[start]
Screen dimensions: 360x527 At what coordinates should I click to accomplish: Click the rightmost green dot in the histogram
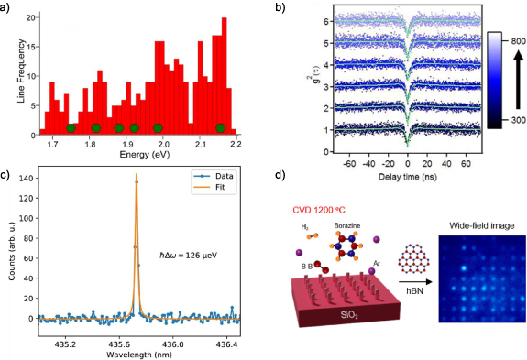tap(220, 127)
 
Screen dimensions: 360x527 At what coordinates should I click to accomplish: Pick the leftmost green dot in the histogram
tap(71, 127)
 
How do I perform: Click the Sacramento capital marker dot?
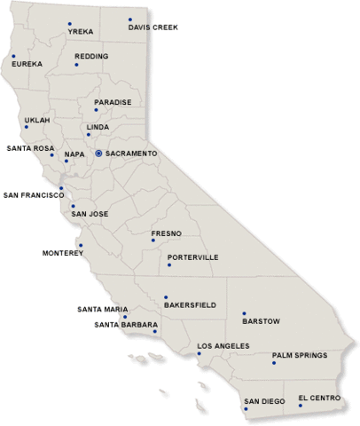(98, 154)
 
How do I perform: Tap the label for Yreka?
(81, 32)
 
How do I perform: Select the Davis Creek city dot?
(129, 19)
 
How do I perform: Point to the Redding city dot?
(76, 65)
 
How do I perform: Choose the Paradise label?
(113, 102)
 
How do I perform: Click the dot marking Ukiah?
(27, 127)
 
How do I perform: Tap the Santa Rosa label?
(31, 148)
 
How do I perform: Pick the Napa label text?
(74, 154)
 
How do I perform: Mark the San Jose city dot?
(74, 207)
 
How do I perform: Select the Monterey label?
(62, 253)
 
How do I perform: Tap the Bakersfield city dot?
(165, 297)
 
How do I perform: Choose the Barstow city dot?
(244, 313)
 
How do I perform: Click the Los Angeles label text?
(223, 345)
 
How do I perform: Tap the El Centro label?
(319, 398)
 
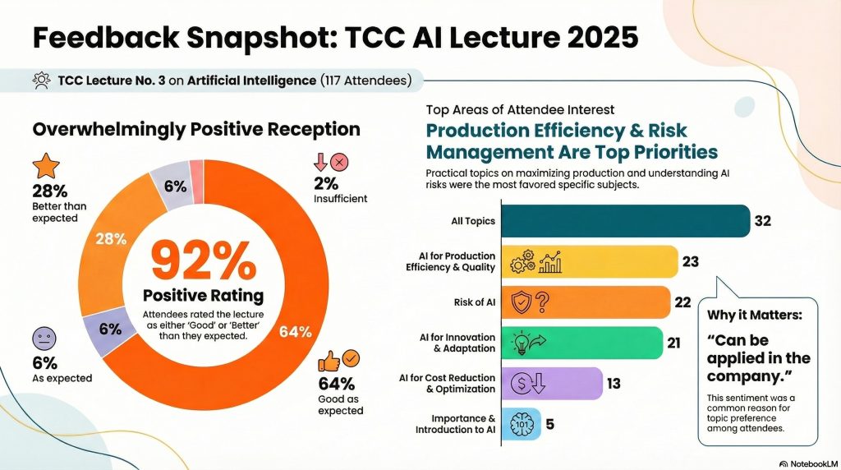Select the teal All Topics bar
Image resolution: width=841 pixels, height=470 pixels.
pos(624,220)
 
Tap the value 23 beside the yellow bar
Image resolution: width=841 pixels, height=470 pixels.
pos(691,261)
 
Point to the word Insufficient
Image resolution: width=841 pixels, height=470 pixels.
pos(340,199)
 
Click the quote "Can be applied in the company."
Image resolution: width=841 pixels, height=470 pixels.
pos(756,358)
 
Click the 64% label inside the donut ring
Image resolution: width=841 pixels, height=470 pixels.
pos(295,332)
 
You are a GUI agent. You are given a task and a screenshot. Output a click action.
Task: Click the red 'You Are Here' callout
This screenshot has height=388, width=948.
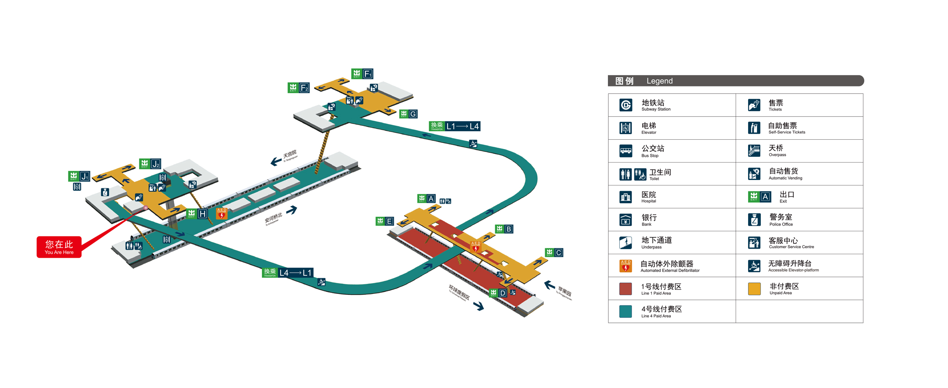[x=59, y=247]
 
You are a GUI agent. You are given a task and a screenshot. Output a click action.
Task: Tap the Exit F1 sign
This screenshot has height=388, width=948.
[x=362, y=74]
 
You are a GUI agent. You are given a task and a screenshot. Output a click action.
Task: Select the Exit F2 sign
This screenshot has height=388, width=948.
[x=298, y=88]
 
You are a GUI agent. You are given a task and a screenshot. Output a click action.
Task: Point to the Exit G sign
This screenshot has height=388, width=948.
[x=408, y=114]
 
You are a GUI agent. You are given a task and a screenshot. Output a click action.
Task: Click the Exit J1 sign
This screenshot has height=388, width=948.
[x=79, y=176]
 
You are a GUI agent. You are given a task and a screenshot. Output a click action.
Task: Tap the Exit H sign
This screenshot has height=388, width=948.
[x=197, y=214]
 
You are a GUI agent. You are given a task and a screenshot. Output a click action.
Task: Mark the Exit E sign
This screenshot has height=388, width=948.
[x=385, y=221]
[end]
Rewrite all of the rows above, changing every "city dot" to "town dot" and keeping everything else the same. Leave the pictures out.

Screen dimensions: 360x527 At what coordinates should I click to accomplish: Click the rightmost green dot in the histogram
tap(220, 127)
 
Screen dimensions: 360x527 At what coordinates should I click to accomplish: Pick the leftmost green dot in the histogram
tap(71, 127)
 
How do I perform: Click the Sacramento capital marker dot?
(98, 154)
 
How do I perform: Tap the label for Yreka?
(81, 32)
 
How do I perform: Select the Davis Creek town dot?
(129, 19)
 
How do I perform: Point to the Redding town dot?
(76, 65)
 
How do I perform: Choose the Paradise label?
(113, 102)
 
How do I perform: Click the dot marking Ukiah?
(27, 127)
 
How do I perform: Tap the Santa Rosa label?
(31, 148)
 
How do I perform: Pick the Napa label text?
(74, 154)
 
How do I perform: Mark the San Jose town dot?
(74, 207)
 
How do I perform: Select the Monterey label?
(62, 253)
 
How do I perform: Tap the Bakersfield town dot?
(165, 297)
 
How do I perform: Choose the Barstow town dot?
(244, 313)
 
How do I perform: Click the Los Angeles label text?
(223, 345)
 
How do I perform: Tap the El Centro label?
(319, 398)
 
Select the teal All Topics bar
Image resolution: width=841 pixels, height=470 pixels.
pos(624,220)
 
Tap the value 23 beside the yellow bar
Image resolution: width=841 pixels, height=470 pixels.
pos(691,261)
 
Point to the word Insufficient
Image resolution: width=841 pixels, height=470 pixels.
pos(340,199)
 
Click the quote "Can be applied in the company."
Image resolution: width=841 pixels, height=470 pixels.
pos(756,358)
 
Click the 64% label inside the donut ring
Image resolution: width=841 pixels, height=470 pixels.
pos(295,332)
 
You are a GUI agent. You are given a task and a screenshot. Output a click action.
Task: Click the red 'You Are Here' callout
This screenshot has height=388, width=948.
[x=59, y=247]
 
You are a GUI agent. You are given a task and a screenshot. Output a click action.
Task: Tap the Exit F1 sign
This screenshot has height=388, width=948.
[x=362, y=74]
 
You are a GUI agent. You are given a task and a screenshot. Output a click action.
Task: Select the Exit F2 sign
This screenshot has height=388, width=948.
[x=298, y=88]
 
You are a GUI agent. You are given a task and a screenshot. Output a click action.
Task: Point to the Exit G sign
This screenshot has height=388, width=948.
[x=408, y=114]
 
You are a GUI agent. You are given a task and a screenshot. Output a click action.
Task: Click the Exit J1 sign
This screenshot has height=388, width=948.
[x=79, y=176]
 
You are a GUI agent. You are given a task and a screenshot. Output a click action.
Task: Tap the Exit H sign
This screenshot has height=388, width=948.
[x=197, y=214]
 
You are a GUI agent. You are given a task and a screenshot. Output a click action.
Task: Mark the Exit E sign
This screenshot has height=388, width=948.
[x=385, y=221]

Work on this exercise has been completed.